- TEXTE DE LA PAGE
--------------------------------
Helena Numaio lost both her legs and a finger to a landmine when she was 12 years-old Guy Oliver/IRIN
Helena Numaio avait 12 ans lorsqu’elle a perdu ses deux jambes et un doigt dans l’explosion d’une mine antipersonnel. C’était en 1990. Elle ramassait du bois de chauffe dans le district de Moamba, dans la province de Maputo, au Mozambique.

L’accident a mis fin à son éducation. Presque 20 ans plus tard, Mme Numaio se retrouve toute seule pour élever ses trois enfants de cinq, huit et dix ans après avoir fui un époux qui la maltraitait. Pour subvenir à ses besoins, elle vend de la nourriture et des vêtements d’occasion dans les rues de Maputo, la capitale.

En 2007, RAVIM, la seule organisation non gouvernementale (ONG) du Mozambique qui se consacre à l’aide aux victimes de mines antipersonnel, lui a donné un fauteuil roulant, lui permettant ainsi de retourner à l’école. Elle a cependant dû abandonner de nouveau deux ans plus tard. En effet, même si les frais de scolarité n’étaient que de quatre dollars par année, elle devait débourser deux dollars en plus par mois pour faire garder ses enfants à l’école locale après les heures de cours. Elle a donc dû choisir entre poursuivre son éducation et subvenir aux besoins de ses enfants.

« Avant d’avoir mon fauteuil roulant, je dépendais toujours des autres pour me déplacer », a dit Mme Numaio à IRIN. Les rues et les trottoirs défoncés de la ville ont eu raison du fauteuil qui lui avait offert une seconde chance et permis de mettre sur pied un petit commerce.

Selon Emmanuel Mounier, détaché auprès de RAVIM par Handicap International (HI), qui travaille avec les victimes de mines antipersonnel, les mauvaises conditions raccourcissent l’espérance de vie des béquilles, des fauteuils roulants et des autres équipements utilisés par les personnes handicapées. Par ailleurs, les pièces de rechange sont difficiles à trouver et, comme il y a très peu de magasins spécialisés, les réparations coûtent très cher.

Pas d’assistance pour les victimes

Les mines antipersonnel sont la troisième principale cause d’amputation au Mozambique après le diabète et les accidents de la route. La menace qu’elles continuent de faire peser sur la population - plus de 17 ans après la fin de quatre décennies de guerres civile et d’indépendance – est considérée comme assez importante pour que HI dépense 40 pour cent du budget annuel alloué au Mozambique pour l’enlèvement des mines antipersonnel.
--------------------------------
- ENTRÉES BRUTES
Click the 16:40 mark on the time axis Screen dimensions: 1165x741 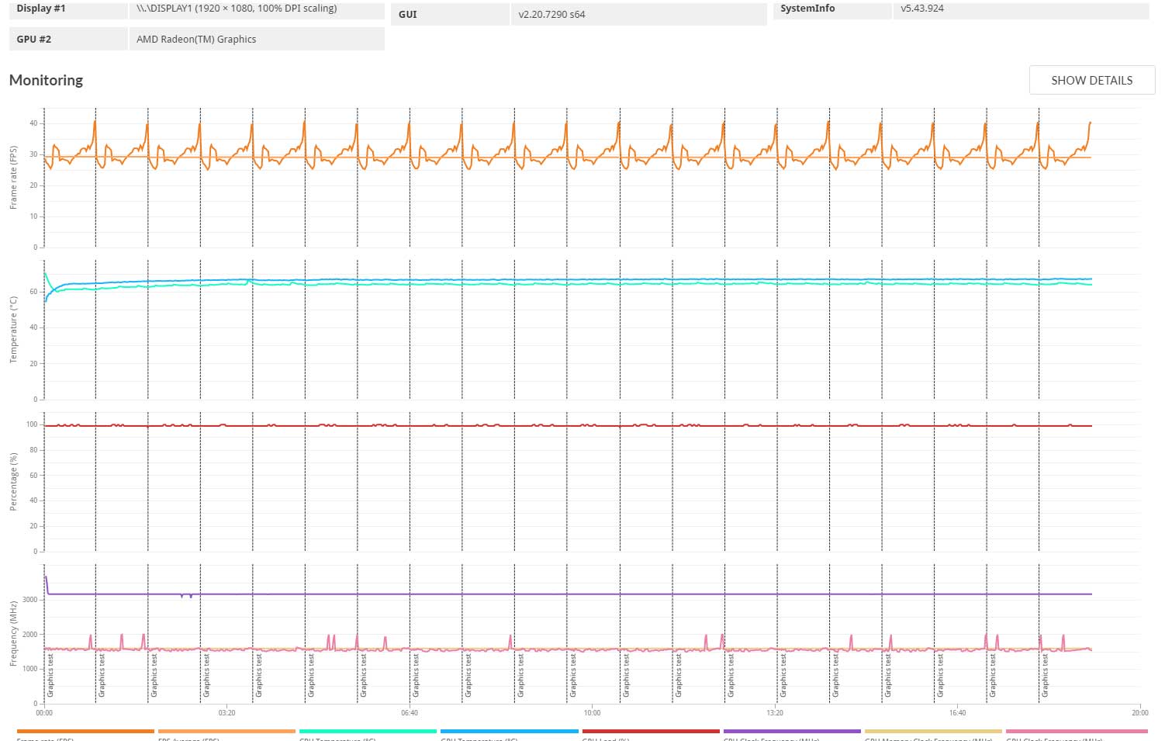tap(957, 712)
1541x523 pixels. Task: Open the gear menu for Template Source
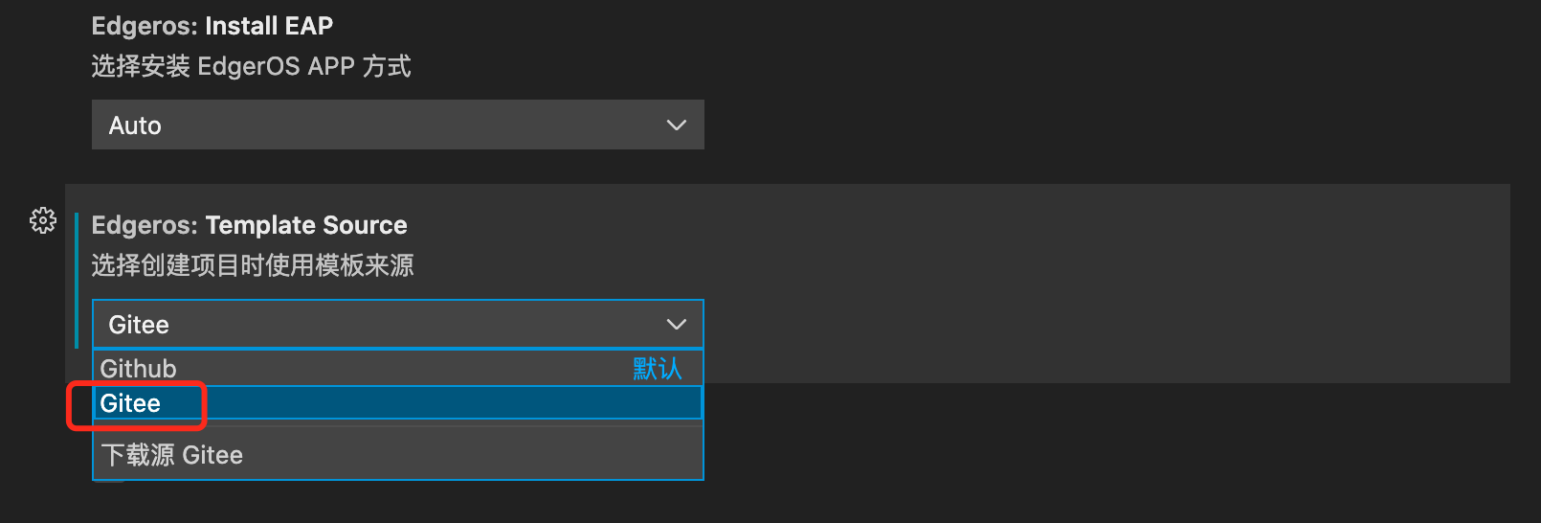pyautogui.click(x=43, y=220)
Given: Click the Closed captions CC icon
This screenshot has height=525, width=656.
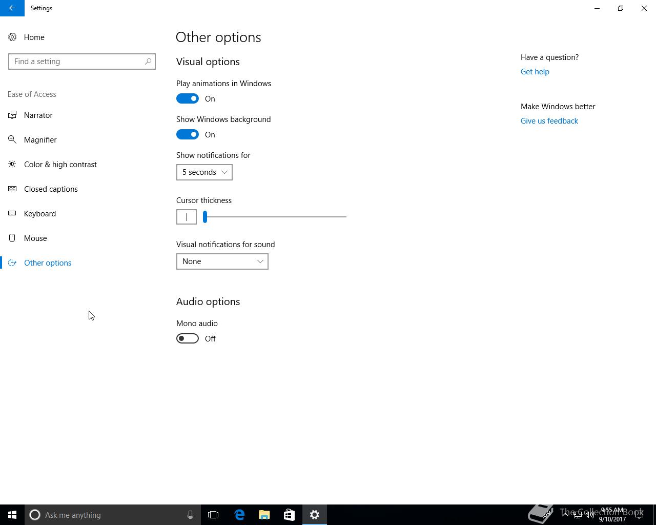Looking at the screenshot, I should click(12, 189).
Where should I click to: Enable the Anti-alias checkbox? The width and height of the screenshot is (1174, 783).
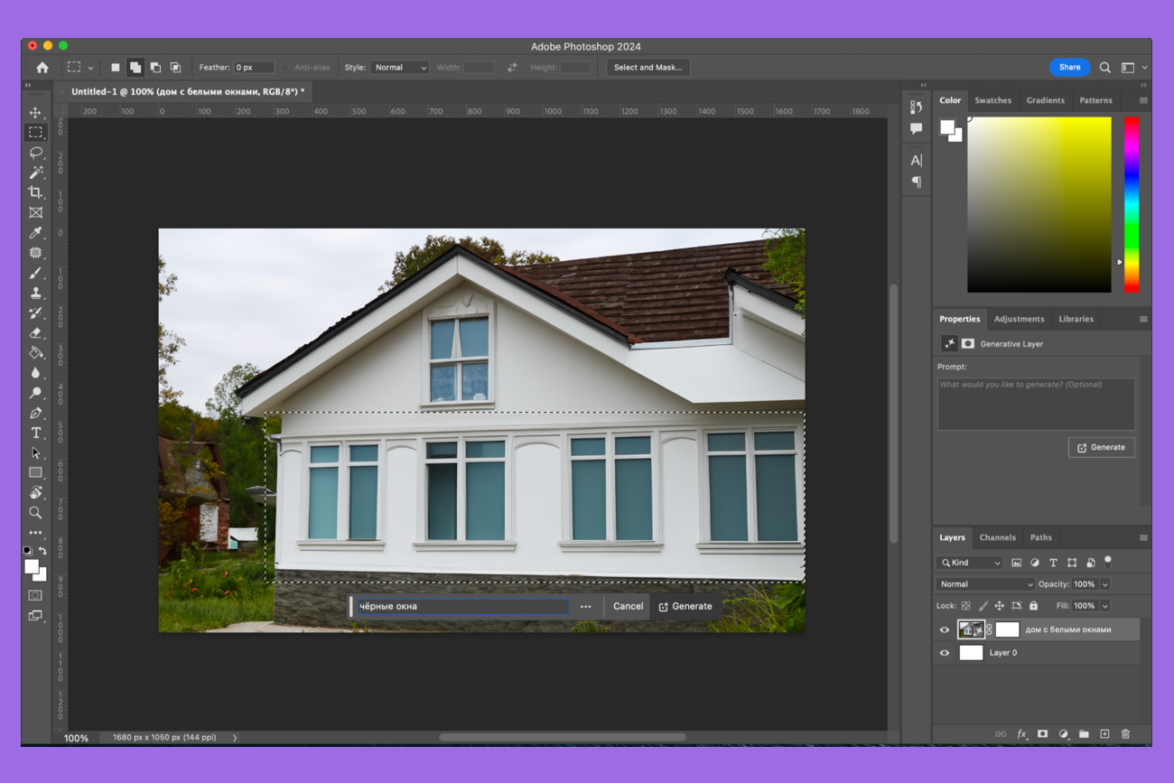click(x=285, y=68)
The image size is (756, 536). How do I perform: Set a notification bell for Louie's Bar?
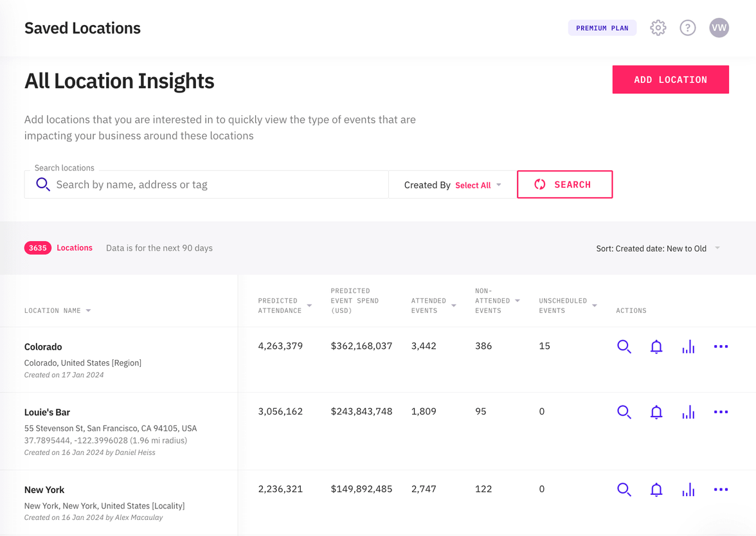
--------------------------------
- CONSIGNES
Reproduisez à l'identique le passage de l'article sur les victimes de mines au Mozambique qui va de « Pas d’assistance pour » à « des mines antipersonnel. », ces deux extraits compris.

- RÉPONSE
Pas d’assistance pour les victimes

Les mines antipersonnel sont la troisième principale cause d’amputation au Mozambique après le diabète et les accidents de la route. La menace qu’elles continuent de faire peser sur la population - plus de 17 ans après la fin de quatre décennies de guerres civile et d’indépendance – est considérée comme assez importante pour que HI dépense 40 pour cent du budget annuel alloué au Mozambique pour l’enlèvement des mines antipersonnel.